## start EXERCISE MATERIAL

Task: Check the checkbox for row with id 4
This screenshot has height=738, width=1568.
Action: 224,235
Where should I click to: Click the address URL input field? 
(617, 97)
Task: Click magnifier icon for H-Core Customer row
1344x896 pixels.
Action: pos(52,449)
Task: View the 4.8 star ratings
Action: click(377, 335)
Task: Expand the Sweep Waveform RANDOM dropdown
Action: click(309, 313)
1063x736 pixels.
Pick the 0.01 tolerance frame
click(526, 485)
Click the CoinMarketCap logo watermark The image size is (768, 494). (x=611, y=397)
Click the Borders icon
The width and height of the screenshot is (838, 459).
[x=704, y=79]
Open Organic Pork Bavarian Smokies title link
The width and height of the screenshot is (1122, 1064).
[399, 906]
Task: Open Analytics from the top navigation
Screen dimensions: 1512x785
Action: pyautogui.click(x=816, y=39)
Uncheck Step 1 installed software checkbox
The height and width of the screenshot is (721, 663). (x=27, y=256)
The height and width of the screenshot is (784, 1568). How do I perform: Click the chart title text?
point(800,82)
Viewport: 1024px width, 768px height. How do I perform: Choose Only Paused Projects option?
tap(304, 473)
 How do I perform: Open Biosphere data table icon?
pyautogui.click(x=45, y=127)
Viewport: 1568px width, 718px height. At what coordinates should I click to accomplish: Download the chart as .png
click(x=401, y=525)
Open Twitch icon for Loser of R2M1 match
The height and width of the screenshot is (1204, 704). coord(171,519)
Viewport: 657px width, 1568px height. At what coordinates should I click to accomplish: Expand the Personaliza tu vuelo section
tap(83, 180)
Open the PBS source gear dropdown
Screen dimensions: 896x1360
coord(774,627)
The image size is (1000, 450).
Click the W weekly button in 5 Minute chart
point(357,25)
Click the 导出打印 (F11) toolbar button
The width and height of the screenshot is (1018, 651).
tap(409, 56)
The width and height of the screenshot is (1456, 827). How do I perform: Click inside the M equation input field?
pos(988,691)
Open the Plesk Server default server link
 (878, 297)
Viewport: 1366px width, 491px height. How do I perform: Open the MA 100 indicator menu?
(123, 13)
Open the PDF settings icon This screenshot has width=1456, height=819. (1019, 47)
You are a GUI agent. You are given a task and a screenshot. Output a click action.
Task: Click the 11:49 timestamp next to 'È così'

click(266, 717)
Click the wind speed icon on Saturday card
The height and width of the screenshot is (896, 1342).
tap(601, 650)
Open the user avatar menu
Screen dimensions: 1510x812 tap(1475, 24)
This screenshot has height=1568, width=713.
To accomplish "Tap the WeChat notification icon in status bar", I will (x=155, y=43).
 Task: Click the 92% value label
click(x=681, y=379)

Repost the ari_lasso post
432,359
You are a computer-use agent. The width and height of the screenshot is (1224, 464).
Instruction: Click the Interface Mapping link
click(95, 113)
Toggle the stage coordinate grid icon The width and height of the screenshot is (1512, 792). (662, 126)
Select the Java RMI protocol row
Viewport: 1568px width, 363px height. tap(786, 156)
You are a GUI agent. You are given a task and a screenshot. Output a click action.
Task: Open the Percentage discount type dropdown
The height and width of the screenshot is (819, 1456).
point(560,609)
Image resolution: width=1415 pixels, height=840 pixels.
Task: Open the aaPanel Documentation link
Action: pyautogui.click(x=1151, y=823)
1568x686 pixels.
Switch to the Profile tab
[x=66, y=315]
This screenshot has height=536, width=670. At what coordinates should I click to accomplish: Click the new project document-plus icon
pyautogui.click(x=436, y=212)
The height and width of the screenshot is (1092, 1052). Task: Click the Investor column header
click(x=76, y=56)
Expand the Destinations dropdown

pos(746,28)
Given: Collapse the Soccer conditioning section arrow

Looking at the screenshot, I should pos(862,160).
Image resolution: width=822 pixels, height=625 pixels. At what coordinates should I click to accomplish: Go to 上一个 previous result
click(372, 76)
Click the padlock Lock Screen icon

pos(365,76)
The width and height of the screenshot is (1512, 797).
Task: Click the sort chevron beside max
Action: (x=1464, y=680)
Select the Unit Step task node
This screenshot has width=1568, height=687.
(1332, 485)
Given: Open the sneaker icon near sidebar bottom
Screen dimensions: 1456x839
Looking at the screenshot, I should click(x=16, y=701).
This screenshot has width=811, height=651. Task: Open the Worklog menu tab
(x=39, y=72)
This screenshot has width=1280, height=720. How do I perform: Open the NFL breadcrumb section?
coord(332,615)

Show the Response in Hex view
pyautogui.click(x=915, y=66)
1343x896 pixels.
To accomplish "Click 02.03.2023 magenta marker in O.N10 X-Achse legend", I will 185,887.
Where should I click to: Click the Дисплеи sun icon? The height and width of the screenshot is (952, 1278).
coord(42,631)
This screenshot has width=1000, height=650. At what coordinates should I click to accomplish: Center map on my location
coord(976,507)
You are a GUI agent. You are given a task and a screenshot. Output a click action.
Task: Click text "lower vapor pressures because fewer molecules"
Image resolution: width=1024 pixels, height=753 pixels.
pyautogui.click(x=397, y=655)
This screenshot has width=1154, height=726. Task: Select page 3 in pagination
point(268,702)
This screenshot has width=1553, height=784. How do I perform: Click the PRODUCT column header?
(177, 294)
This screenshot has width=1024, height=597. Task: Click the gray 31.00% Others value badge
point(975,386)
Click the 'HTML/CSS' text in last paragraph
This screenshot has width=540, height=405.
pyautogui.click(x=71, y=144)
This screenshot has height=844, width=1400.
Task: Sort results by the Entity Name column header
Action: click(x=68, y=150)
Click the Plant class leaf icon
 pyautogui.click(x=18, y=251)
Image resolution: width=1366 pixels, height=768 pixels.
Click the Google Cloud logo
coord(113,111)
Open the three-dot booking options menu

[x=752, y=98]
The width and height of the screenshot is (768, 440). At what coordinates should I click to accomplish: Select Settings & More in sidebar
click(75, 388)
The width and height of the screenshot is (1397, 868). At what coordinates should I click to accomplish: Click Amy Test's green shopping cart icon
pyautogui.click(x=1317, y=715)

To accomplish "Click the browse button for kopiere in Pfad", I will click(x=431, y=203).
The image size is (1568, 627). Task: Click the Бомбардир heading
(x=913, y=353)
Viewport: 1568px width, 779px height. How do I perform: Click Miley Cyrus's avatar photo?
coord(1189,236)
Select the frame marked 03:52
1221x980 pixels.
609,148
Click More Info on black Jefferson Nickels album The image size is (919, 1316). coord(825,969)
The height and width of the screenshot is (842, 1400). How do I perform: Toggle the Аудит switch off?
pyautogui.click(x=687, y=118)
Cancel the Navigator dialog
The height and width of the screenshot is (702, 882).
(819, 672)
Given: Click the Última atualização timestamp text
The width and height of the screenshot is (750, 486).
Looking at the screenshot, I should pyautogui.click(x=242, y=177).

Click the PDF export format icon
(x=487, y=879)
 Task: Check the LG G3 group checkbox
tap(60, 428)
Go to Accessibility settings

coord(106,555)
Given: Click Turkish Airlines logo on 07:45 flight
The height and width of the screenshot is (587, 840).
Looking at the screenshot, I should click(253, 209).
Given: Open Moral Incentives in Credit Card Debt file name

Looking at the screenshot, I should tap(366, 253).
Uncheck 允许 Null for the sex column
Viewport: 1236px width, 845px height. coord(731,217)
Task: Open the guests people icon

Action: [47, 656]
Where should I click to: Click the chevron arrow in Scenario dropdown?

## end EXERCISE MATERIAL

SET EXERCISE.
Rewrite all the records, changing every "Where should I click to:" to "Where do I click to:" and leaving everything else as it is.

SOLUTION TO THIS EXERCISE.
Task: Check the checkbox for row with id 4
This screenshot has height=738, width=1568.
Action: 224,235
Where do I click to: Click the address URL input field? 
(617, 97)
Task: Click magnifier icon for H-Core Customer row
1344x896 pixels.
Action: pos(52,449)
Task: View the 4.8 star ratings
Action: click(377, 335)
Task: Expand the Sweep Waveform RANDOM dropdown
Action: click(309, 313)
1063x736 pixels.
Pick the 0.01 tolerance frame
click(526, 485)
Click the CoinMarketCap logo watermark The image size is (768, 494). (x=611, y=397)
Click the Borders icon
The width and height of the screenshot is (838, 459).
[x=704, y=79]
Open Organic Pork Bavarian Smokies title link
The width and height of the screenshot is (1122, 1064).
[399, 906]
Task: Open Analytics from the top navigation
Screen dimensions: 1512x785
Action: pyautogui.click(x=816, y=39)
Uncheck Step 1 installed software checkbox
The height and width of the screenshot is (721, 663). (x=27, y=256)
The height and width of the screenshot is (784, 1568). How do I perform: Click the chart title text?
point(800,82)
Viewport: 1024px width, 768px height. How do I perform: Choose Only Paused Projects option?
tap(304, 473)
 How do I perform: Open Biosphere data table icon?
pyautogui.click(x=45, y=127)
Viewport: 1568px width, 718px height. At what coordinates should I click to accomplish: Download the chart as .png
click(x=401, y=525)
Open Twitch icon for Loser of R2M1 match
The height and width of the screenshot is (1204, 704). coord(171,519)
Viewport: 657px width, 1568px height. At what coordinates should I click to accomplish: Expand the Personaliza tu vuelo section
tap(83, 180)
Open the PBS source gear dropdown
Screen dimensions: 896x1360
coord(774,627)
The image size is (1000, 450).
Click the W weekly button in 5 Minute chart
point(357,25)
Click the 导出打印 (F11) toolbar button
The width and height of the screenshot is (1018, 651).
tap(409, 56)
The width and height of the screenshot is (1456, 827). How do I perform: Click inside the M equation input field?
pos(988,691)
Open the Plesk Server default server link
 (878, 297)
Viewport: 1366px width, 491px height. How do I perform: Open the MA 100 indicator menu?
(123, 13)
Open the PDF settings icon This screenshot has width=1456, height=819. (1019, 47)
You are a GUI agent. You are given a task and a screenshot. Output a click action.
Task: Click the 11:49 timestamp next to 'È così'

click(266, 717)
Click the wind speed icon on Saturday card
The height and width of the screenshot is (896, 1342).
tap(601, 650)
Open the user avatar menu
Screen dimensions: 1510x812 tap(1475, 24)
This screenshot has height=1568, width=713.
To accomplish "Tap the WeChat notification icon in status bar", I will (x=155, y=43).
 Task: Click the 92% value label
click(x=681, y=379)

Repost the ari_lasso post
432,359
You are a computer-use agent. The width and height of the screenshot is (1224, 464).
Instruction: Click the Interface Mapping link
click(95, 113)
Toggle the stage coordinate grid icon The width and height of the screenshot is (1512, 792). (662, 126)
Select the Java RMI protocol row
Viewport: 1568px width, 363px height. tap(786, 156)
You are a GUI agent. You are given a task and a screenshot. Output a click action.
Task: Open the Percentage discount type dropdown
The height and width of the screenshot is (819, 1456).
point(560,609)
Image resolution: width=1415 pixels, height=840 pixels.
Task: Open the aaPanel Documentation link
Action: pyautogui.click(x=1151, y=823)
1568x686 pixels.
Switch to the Profile tab
[x=66, y=315]
This screenshot has height=536, width=670. At what coordinates should I click to accomplish: Click the new project document-plus icon
pyautogui.click(x=436, y=212)
The height and width of the screenshot is (1092, 1052). Task: Click the Investor column header
click(x=76, y=56)
Expand the Destinations dropdown

pos(746,28)
Given: Collapse the Soccer conditioning section arrow

Looking at the screenshot, I should pos(862,160).
Image resolution: width=822 pixels, height=625 pixels. At what coordinates should I click to accomplish: Go to 上一个 previous result
click(372, 76)
Click the padlock Lock Screen icon

pos(365,76)
The width and height of the screenshot is (1512, 797).
Task: Click the sort chevron beside max
Action: (x=1464, y=680)
Select the Unit Step task node
This screenshot has width=1568, height=687.
(1332, 485)
Given: Open the sneaker icon near sidebar bottom
Screen dimensions: 1456x839
Looking at the screenshot, I should click(x=16, y=701).
This screenshot has width=811, height=651. Task: Open the Worklog menu tab
(x=39, y=72)
This screenshot has width=1280, height=720. How do I perform: Open the NFL breadcrumb section?
coord(332,615)

Show the Response in Hex view
pyautogui.click(x=915, y=66)
1343x896 pixels.
To accomplish "Click 02.03.2023 magenta marker in O.N10 X-Achse legend", I will 185,887.
Where do I click to: Click the Дисплеи sun icon? The height and width of the screenshot is (952, 1278).
coord(42,631)
This screenshot has width=1000, height=650. At what coordinates should I click to accomplish: Center map on my location
coord(976,507)
You are a GUI agent. You are given a task and a screenshot. Output a click action.
Task: Click text "lower vapor pressures because fewer molecules"
Image resolution: width=1024 pixels, height=753 pixels.
pyautogui.click(x=397, y=655)
This screenshot has width=1154, height=726. Task: Select page 3 in pagination
point(268,702)
This screenshot has width=1553, height=784. How do I perform: Click the PRODUCT column header?
(177, 294)
This screenshot has width=1024, height=597. Task: Click the gray 31.00% Others value badge
point(975,386)
Click the 'HTML/CSS' text in last paragraph
This screenshot has width=540, height=405.
pyautogui.click(x=71, y=144)
This screenshot has height=844, width=1400.
Task: Sort results by the Entity Name column header
Action: click(x=68, y=150)
Click the Plant class leaf icon
 pyautogui.click(x=18, y=251)
Image resolution: width=1366 pixels, height=768 pixels.
Click the Google Cloud logo
coord(113,111)
Open the three-dot booking options menu

[x=752, y=98]
The width and height of the screenshot is (768, 440). At what coordinates should I click to accomplish: Select Settings & More in sidebar
click(75, 388)
The width and height of the screenshot is (1397, 868). At what coordinates should I click to accomplish: Click Amy Test's green shopping cart icon
pyautogui.click(x=1317, y=715)

To accomplish "Click the browse button for kopiere in Pfad", I will click(x=431, y=203).
The image size is (1568, 627). Task: Click the Бомбардир heading
(x=913, y=353)
Viewport: 1568px width, 779px height. How do I perform: Click Miley Cyrus's avatar photo?
coord(1189,236)
Select the frame marked 03:52
1221x980 pixels.
609,148
Click More Info on black Jefferson Nickels album The image size is (919, 1316). coord(825,969)
The height and width of the screenshot is (842, 1400). How do I perform: Toggle the Аудит switch off?
pyautogui.click(x=687, y=118)
Cancel the Navigator dialog
The height and width of the screenshot is (702, 882).
(819, 672)
Given: Click the Última atualização timestamp text
The width and height of the screenshot is (750, 486).
Looking at the screenshot, I should pyautogui.click(x=242, y=177).

Click the PDF export format icon
(x=487, y=879)
 Task: Check the LG G3 group checkbox
tap(60, 428)
Go to Accessibility settings

coord(106,555)
Given: Click Turkish Airlines logo on 07:45 flight
The height and width of the screenshot is (587, 840).
Looking at the screenshot, I should click(253, 209).
Given: Open Moral Incentives in Credit Card Debt file name

Looking at the screenshot, I should tap(366, 253).
Uncheck 允许 Null for the sex column
Viewport: 1236px width, 845px height. coord(731,217)
Task: Open the guests people icon

Action: [47, 656]
Where do I click to: Click the chevron arrow in Scenario dropdown?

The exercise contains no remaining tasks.